PROBLEM TO WORK ON
Look through the listing below and write out exactly the lines from the line with "[ARNA NEWS | сайт газеты Арна -] (105, 22)" to the line with "Комментарий (35, 1437)", both included, and no others.

DATA LISTING
>>>>
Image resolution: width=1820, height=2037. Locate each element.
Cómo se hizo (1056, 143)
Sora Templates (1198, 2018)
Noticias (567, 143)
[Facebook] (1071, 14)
<<<<
>>>>
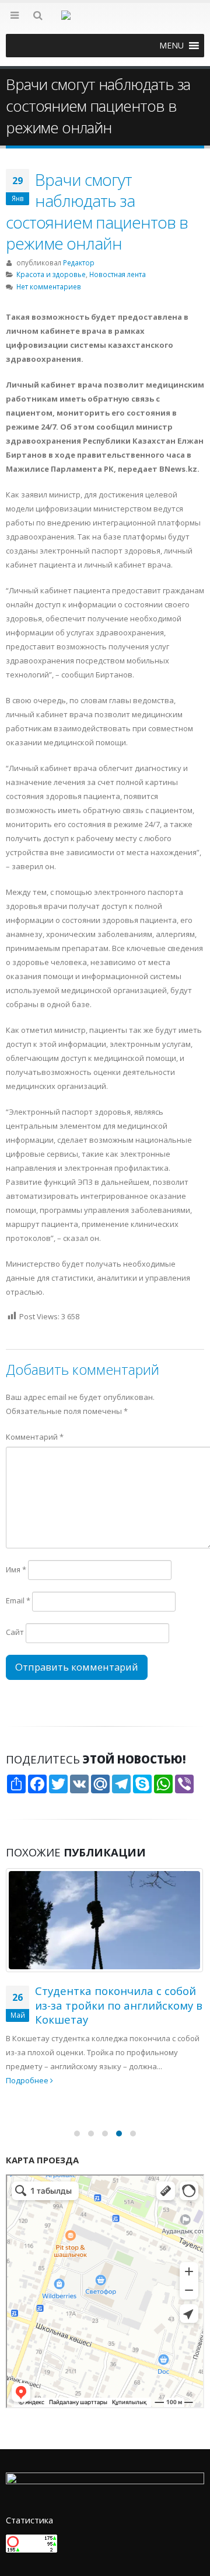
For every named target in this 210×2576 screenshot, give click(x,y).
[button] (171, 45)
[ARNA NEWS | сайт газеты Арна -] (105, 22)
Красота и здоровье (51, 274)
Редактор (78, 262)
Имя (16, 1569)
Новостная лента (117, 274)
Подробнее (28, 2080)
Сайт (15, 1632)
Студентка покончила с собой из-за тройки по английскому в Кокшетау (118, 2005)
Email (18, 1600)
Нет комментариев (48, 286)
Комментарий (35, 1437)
<<<<
ANSWER BELOW
[ARNA NEWS | сайт газеты Арна -] (105, 22)
Красота и здоровье (51, 274)
Редактор (78, 262)
Имя (16, 1569)
Новостная лента (117, 274)
Подробнее (28, 2080)
Сайт (15, 1632)
Студентка покончила с собой из-за тройки по английскому в Кокшетау (118, 2005)
Email (18, 1600)
Нет комментариев (48, 286)
Комментарий (35, 1437)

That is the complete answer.